There are a limited number of regulatory air monitors to cover all of North Texas and residents complain that government air monitoring does not adequately measure air quality in neighborhoods. As a result, not enough is known about the day-to-day exposures that residents experience from poor air quality.
A Community-Led Air Quality Study
The Dallas Community Air Management Program (D-CAMP) is a collaboration between community, government, and academia to collect neighborhood air quality data using advanced low-cost sensor technology. This partnership is critical to the success of the program. Through participation, residents act as important partners.
In the predecessor project, Breathe Easy Dallas, 11 sensors were placed near schools to measure air pollution levels. This data was used by academic partners at the Texas Transportation Institute to analyze the impact of air pollution on asthma.
In D-CAMP, sensors will be placed throughout Dallas to measure levels of air pollutants where Dallas residents live, go to school, work, and play, particularly in communities with environmental justice concerns. The data will be shared with the community and academic partners, leading to a better understanding of how air pollutants impact daily lives. Data can also be used by City planners to ensure health of residents is protected when considering future development.
When using data from D-CAMP, please note the following:
The data presented on this website are not validated or verified.
The data does not come from regulatory monitors and cannot be used to infer violations of the National Ambient Air Quality Standards (NAAQS) or other regulatory violations.

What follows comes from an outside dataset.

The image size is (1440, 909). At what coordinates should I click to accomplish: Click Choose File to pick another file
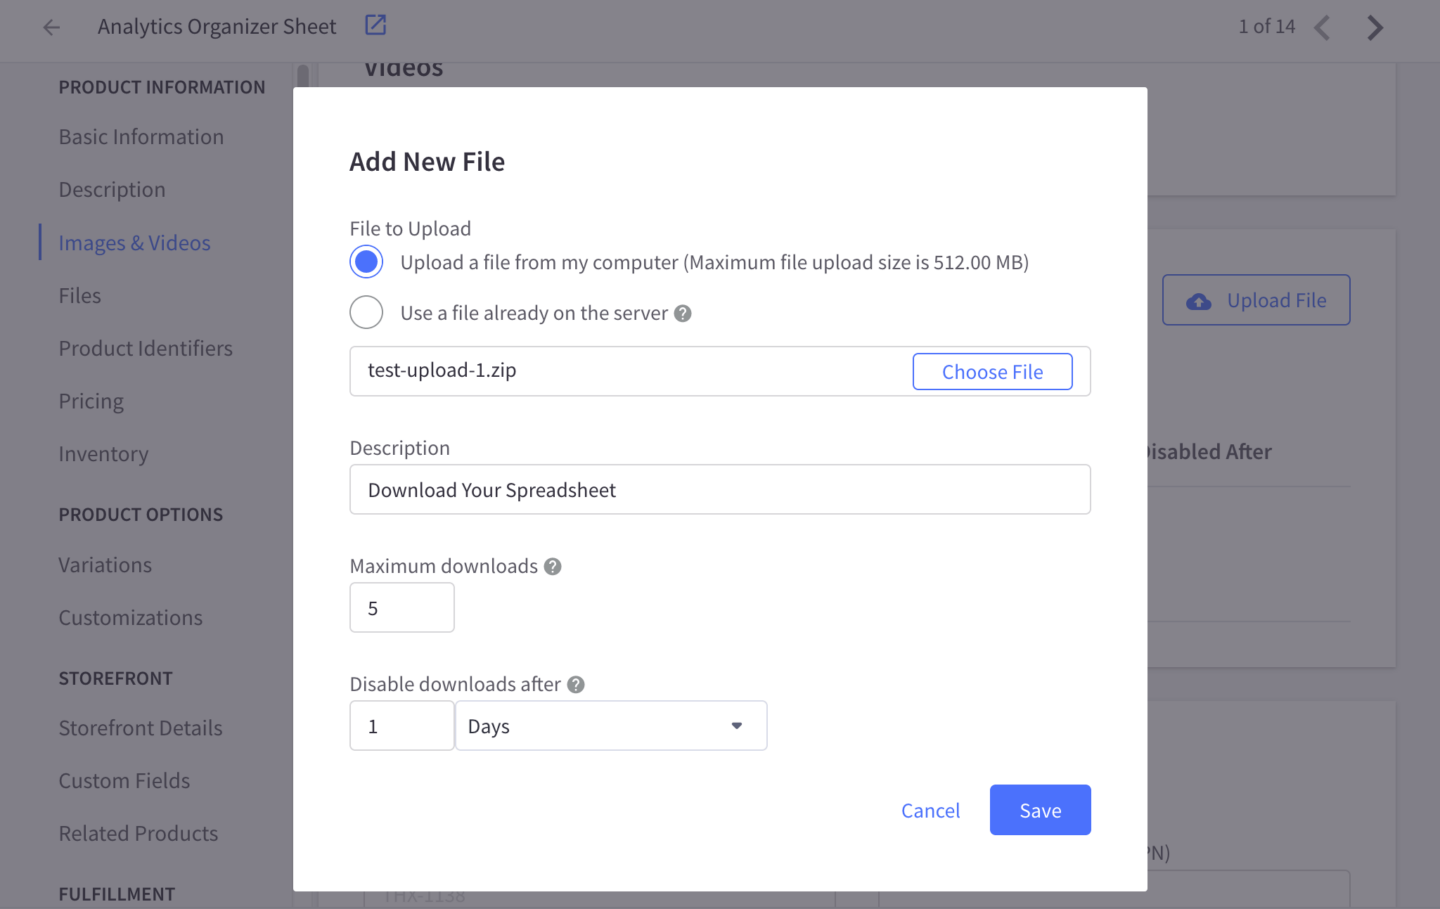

Data on this website should be used with discretion.
Technical information can be found in each data report.
About the Data
Air monitors operated by regulatory government agencies are used to measure air quality to see if pollution levels meet federal and state air quality standards. There are currently nine locations in Dallas County used to monitor a variety of pollutants. View regulatory data at the link above.
The D-CAMP non-regulatory network measures air quality at additional locations throughout the city. D-CAMP monitors are different from government monitors and cannot be used to assess if air pollutant levels are within legal limits. However, with this data, community members can be informed about current air quality at a specific location and take actions to protect their health. Data can also be used for policy decisions, research, city planning, and to inform activities aimed at improving health and the environment for Dallas communities.

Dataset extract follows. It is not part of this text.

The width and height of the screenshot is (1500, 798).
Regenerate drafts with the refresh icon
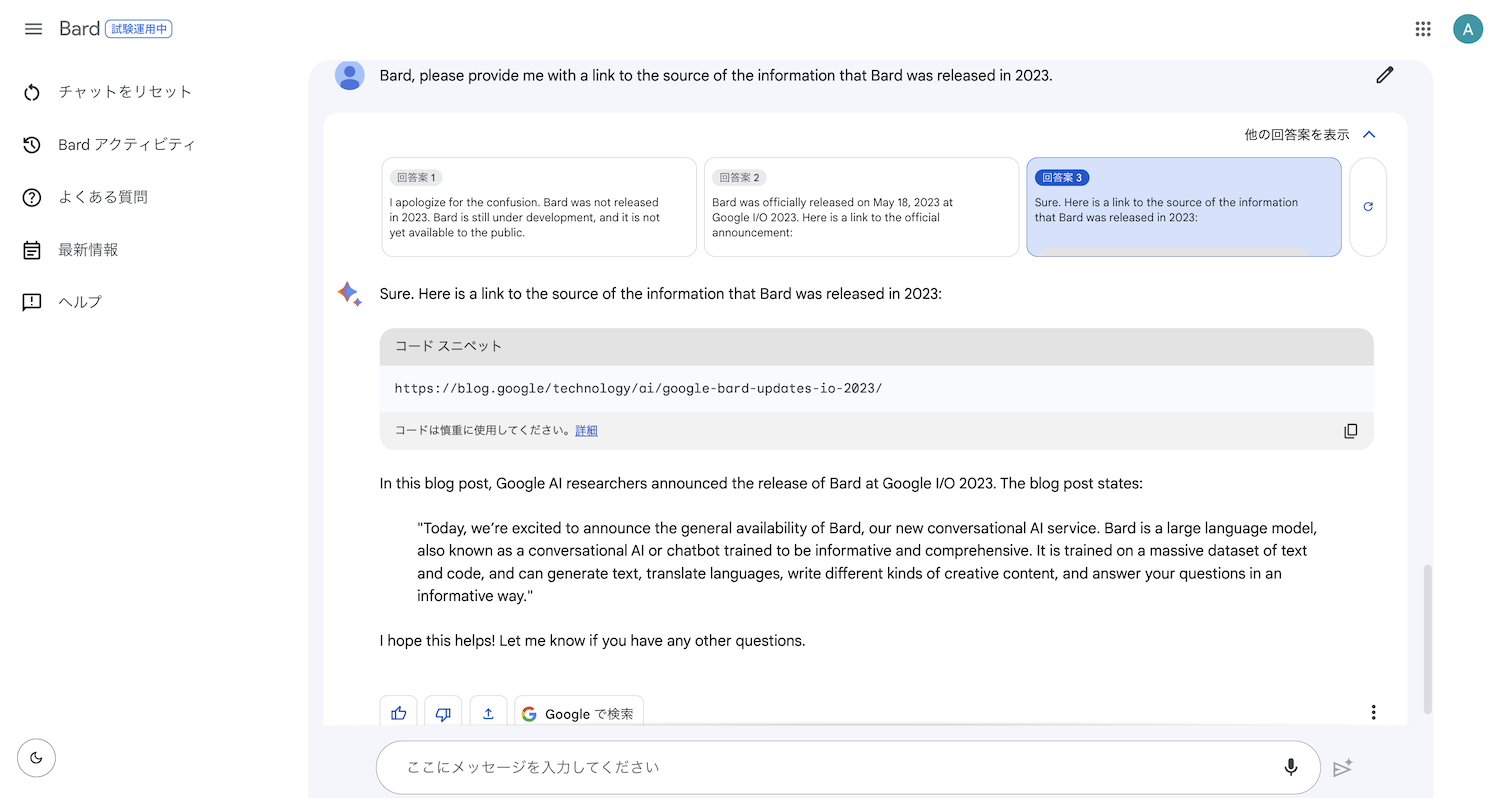pyautogui.click(x=1368, y=207)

The data displayed uses a simple color code and is not regulatory. This makes it impractical to compare short term average data with regulatory standards or to the EPA’s Air Pollution Index (API).

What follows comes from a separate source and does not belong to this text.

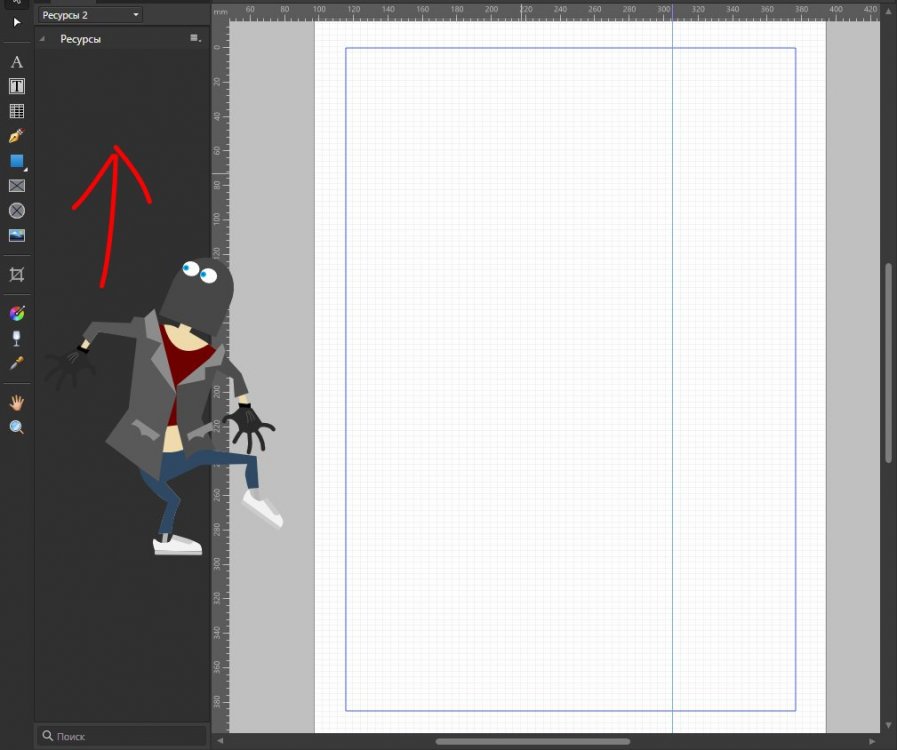This screenshot has width=897, height=750.
Task: Select the Table tool
Action: (x=17, y=111)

Low: Concentrations of the pollutant are at levels that are safe for all residents.
Moderate: Concentrations of the pollutant are acceptable. However, there may be some concern for individuals who are sensitive to air pollution, such as children with asthma, residents with respiratory conditions, or other health concerns.
High: Concentrations are elevated. Everyone should take precaution.
The accuracy of all sensors may be affected by environmental factors such as humidity, temperature, and barometric pressure. Under certain combinations the sensors will not report data.
The U.S. Environmental Protection Agency defines environmental justice as the fair treatment and meaningful involvement of all people regardless of race, color, national origin, or income, with respect to the development, implementation, and enforcement of environmental laws, regulations, and policies. The City of Dallas is working to ensure that everyone has the same degree of protection from environmental and health hazards; and equal access to the decision-making process to have a healthy environment in which to live, learn, work, and play. The D-CAMP program is one tool to use when meeting the City’s environmental justice goals. View a list of the City’s environmental justice goals outlined in the Racial Equity Plan.
City staff seeks community input on D-CAMP, especially on the placement of the sensors. While some elements used in determining the placement of sensors can be established using known data, guidance and community input is critical. Residents know their neighborhoods and by sharing their knowledge help make sure sensors are located where they need to be.